***** EXCERPTED DATA
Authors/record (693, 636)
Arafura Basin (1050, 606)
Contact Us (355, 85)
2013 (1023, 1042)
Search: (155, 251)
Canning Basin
**********
[WHAT YOU NEED TO DO]: Return all of the data above verbatim.

[SOLUTION BELOW]:
Authors/record (693, 636)
Arafura Basin (1050, 606)
Contact Us (355, 85)
2013 (1023, 1042)
Search: (155, 251)
Canning Basin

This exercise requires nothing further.